As gralhas da rádio e o homem endeusado
De vez em quando o Monge houve rádio, assim como, de vez em quando, lê jornais e vê televisão. Já o fez com mais frequência, admite-o. Por vezes, o Monge preocupa-se com esta sua postura perante a comunicação social. Mas, após ligeira meditação terapêutica, voluntariamente remetido a locais de altitude e isolamento aconselháveis a tal actividade, reconheceu a origem de tal comportamento, aparentemente fora do vulgar. O que ele faz é psicologicamente considerado como uma atitude de auto-defesa contra uma espécie que, devido a intervenção irreflectida do Homem sobre o seu habitat natural, tem proliferado de forma inusitada: as gralhas da rádio.
O Monge tem tanto azar que, quando liga a sua frequência habitual, lá estão as citadas gralhas, com o seu grasnido arrepiante. Falam de tudo. Nada escapa ao seu vozear esganiçado. Menos a gripe das aves. Desta vez, a postura de auto-defesa é a delas. Pois não vão veterinários zelosos colocá-las de quarentena, ou usar metodologias mais drásticas e danosas da sua integridade física.
Pior que o comentário individual de uma destas gralhas, programado ao cronómetro, é uma conversa em família. Eles são gritos, gargalhadas, ditos pretensamente espirituosos, voláteis na sua superficialidade, parciais monólogos colectivos, de uma miopia reducionista que mete dó.
Eis que aconteceu a apresentação de um determinado candidato presidencial, no culminar de um tabu tão prolongado que deixou de o ser.
Pois não é que as citadas gralhas, pousadas em bando no costumado programa radiofónico, desatam a bajular desavergonhadamente o dito? Pois digo-vos que o Monge gargalhou sozinho como já há muito não o fazia.

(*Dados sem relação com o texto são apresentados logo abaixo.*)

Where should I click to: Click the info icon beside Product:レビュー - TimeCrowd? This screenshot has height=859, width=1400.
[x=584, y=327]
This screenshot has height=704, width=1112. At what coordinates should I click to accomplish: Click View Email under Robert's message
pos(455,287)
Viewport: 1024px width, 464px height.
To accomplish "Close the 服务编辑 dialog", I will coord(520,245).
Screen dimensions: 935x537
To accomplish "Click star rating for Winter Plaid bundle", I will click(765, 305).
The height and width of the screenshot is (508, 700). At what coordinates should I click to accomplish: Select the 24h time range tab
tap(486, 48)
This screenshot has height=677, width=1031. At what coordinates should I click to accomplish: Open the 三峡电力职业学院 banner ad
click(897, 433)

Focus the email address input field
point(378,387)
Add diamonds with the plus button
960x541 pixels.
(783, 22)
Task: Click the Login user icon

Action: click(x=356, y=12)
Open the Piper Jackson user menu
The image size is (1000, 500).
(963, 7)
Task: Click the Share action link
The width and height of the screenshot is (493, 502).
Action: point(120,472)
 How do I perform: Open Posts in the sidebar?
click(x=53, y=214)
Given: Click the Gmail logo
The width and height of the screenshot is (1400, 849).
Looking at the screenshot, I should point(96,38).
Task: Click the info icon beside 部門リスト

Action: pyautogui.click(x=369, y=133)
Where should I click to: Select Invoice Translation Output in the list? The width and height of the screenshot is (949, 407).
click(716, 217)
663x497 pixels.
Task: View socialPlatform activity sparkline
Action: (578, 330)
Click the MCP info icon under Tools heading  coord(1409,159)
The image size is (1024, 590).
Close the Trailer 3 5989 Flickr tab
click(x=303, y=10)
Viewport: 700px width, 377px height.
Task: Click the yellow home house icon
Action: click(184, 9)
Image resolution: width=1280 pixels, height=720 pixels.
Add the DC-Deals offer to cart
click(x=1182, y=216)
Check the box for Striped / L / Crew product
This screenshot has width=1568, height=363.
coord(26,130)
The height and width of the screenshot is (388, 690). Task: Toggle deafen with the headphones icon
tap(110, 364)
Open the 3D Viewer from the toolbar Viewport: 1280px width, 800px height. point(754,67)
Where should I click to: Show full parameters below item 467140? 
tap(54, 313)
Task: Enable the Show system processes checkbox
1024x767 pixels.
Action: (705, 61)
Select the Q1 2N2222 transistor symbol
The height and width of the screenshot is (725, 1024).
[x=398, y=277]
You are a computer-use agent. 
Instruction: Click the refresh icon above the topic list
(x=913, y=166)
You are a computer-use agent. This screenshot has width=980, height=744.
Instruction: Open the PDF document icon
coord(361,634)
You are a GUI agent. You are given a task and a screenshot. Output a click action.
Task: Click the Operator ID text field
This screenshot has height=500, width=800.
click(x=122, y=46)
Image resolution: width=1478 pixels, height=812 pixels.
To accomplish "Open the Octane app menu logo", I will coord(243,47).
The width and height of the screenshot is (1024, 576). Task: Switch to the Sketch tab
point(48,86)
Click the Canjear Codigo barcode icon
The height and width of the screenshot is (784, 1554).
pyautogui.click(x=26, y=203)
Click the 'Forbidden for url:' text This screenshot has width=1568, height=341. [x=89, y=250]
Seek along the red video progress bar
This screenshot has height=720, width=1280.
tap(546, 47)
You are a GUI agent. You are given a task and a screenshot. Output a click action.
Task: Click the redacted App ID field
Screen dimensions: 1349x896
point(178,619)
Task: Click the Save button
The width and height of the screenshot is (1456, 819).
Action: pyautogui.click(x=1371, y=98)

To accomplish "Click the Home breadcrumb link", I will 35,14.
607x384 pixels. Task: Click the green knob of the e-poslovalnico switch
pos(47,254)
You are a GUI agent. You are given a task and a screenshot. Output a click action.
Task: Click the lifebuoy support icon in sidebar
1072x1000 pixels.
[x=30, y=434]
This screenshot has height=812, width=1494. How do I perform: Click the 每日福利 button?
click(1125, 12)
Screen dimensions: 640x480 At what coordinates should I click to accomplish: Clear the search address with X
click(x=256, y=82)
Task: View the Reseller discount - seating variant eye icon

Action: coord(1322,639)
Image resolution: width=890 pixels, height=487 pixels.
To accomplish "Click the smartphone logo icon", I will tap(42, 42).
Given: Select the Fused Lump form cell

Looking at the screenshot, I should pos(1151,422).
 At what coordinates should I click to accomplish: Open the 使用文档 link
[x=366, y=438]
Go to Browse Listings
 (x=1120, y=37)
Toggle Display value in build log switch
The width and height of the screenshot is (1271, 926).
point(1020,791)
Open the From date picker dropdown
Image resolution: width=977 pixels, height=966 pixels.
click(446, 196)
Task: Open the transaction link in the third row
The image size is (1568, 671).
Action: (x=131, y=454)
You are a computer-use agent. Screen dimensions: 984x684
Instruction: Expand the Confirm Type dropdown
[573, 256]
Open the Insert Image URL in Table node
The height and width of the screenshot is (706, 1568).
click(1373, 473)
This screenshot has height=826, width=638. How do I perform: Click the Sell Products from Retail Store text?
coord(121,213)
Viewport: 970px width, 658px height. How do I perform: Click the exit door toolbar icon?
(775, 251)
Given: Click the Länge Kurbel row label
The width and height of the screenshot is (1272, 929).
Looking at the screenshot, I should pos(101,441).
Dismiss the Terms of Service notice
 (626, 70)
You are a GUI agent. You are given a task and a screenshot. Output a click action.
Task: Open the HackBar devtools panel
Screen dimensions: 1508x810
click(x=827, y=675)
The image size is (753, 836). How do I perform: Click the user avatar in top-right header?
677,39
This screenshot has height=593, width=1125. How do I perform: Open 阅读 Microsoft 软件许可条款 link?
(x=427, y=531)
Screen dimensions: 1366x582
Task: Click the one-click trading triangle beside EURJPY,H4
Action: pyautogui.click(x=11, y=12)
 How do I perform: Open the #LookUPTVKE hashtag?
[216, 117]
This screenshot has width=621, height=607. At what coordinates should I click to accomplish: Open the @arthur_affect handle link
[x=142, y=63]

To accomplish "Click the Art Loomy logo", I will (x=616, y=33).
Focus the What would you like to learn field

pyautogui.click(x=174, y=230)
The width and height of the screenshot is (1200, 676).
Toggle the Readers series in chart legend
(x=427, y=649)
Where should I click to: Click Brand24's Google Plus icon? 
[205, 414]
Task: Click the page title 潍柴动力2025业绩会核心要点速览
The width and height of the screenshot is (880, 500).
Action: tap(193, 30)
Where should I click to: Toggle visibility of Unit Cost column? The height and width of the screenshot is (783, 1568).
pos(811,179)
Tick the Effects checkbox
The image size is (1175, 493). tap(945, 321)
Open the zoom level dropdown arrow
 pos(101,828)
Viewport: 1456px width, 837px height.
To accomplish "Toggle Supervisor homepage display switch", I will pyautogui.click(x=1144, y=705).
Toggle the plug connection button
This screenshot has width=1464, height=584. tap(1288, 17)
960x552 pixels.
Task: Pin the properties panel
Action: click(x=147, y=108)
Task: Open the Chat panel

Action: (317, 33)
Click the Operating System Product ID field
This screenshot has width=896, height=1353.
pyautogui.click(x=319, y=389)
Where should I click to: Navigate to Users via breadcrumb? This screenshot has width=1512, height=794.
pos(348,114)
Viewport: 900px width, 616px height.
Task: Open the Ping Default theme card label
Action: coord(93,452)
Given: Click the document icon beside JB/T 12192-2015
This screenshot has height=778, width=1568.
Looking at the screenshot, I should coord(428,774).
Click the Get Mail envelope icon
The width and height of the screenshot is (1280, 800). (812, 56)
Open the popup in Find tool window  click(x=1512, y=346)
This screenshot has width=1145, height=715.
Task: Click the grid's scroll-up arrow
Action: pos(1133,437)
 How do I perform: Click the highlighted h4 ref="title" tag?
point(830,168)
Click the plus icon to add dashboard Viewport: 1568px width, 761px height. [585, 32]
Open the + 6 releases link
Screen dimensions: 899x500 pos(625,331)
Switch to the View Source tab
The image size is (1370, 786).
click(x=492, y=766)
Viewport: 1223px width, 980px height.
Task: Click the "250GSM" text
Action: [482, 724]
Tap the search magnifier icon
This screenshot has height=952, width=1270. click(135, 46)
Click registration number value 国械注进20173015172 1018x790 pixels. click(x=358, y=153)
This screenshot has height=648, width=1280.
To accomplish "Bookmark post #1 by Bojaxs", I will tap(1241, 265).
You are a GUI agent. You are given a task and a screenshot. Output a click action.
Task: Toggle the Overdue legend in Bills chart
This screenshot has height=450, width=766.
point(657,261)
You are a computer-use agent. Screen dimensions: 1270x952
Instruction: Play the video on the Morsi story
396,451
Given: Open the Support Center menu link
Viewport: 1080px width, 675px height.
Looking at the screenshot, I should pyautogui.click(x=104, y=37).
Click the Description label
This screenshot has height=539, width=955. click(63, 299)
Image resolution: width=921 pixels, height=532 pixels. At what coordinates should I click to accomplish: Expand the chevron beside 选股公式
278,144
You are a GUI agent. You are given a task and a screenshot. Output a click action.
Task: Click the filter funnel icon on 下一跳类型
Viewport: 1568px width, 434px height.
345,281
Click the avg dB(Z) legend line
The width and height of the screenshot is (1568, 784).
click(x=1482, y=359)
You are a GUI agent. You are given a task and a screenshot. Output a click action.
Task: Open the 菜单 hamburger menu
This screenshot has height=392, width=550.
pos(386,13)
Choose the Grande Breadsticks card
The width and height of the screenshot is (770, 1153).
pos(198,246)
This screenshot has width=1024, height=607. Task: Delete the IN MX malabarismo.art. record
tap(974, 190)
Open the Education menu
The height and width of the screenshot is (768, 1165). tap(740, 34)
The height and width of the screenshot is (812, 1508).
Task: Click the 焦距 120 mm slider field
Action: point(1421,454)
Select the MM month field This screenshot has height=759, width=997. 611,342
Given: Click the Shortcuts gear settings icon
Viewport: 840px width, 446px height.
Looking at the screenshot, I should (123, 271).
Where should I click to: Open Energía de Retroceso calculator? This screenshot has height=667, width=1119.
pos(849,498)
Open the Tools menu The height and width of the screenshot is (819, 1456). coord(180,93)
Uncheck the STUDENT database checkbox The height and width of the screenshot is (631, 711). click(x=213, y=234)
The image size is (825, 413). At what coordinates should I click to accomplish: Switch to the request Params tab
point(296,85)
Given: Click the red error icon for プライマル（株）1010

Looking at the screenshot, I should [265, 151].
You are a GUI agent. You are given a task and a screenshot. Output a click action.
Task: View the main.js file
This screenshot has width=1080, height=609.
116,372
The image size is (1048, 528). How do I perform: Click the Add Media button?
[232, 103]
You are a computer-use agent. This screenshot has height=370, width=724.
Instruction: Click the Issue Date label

O discurso da apresentação do candidato foi curto, repetitivo e pouco sumarento. É uma marca, um estilo, que advém, para um analista traquejado, de uma perspectiva social de vistas curtas, limitada doentiamente a uma abordagem exclusivamente económica e, para além disso, passível de crítica, mesmo no âmbito da disciplina em causa.
As gralhas da rádio, afinando bicos pelo mesmo diapasão, endeusaram o homem e o discurso. Conseguiram encontrar sentidos onde não os havia. Esgravataram projectos em nenhures. Técnicas geniais de engenharia publicitária foram aplaudidas na sobriedade do discurso. Corroboraram assim, implicitamente, uma estratégia especializada na arte do convencimento, da persuasão, da sugestão, para venda de um produto, desprezando uma fase tão importante como a do controlo da qualidade do conteúdo. Táctica errada. Coloca as pessoas na retranca. Elas querem um presidente autêntico, não um publicitário.
Para um ouvido crítico, distanciado, descomprometido, esta algaraviada unidireccional é simples ruído. Mas dá demasiado nas vistas e não abona em favor da antena em causa. Por favor, seleccionem os vossos comentadores. Apliquem o critério da excelência tão apregoado. Pugnem por uma autêntica meritocracia. Dêem uma sacudidela nos escrúpulos ambientais e ecológicos e sacudam, desalojem, deslocalizem as vossas gralhas. Mas não as deponham nos lugares de altitude e isolamento adequados à meditação transcendental do Monge. Poupem-no. Palavra do Monge.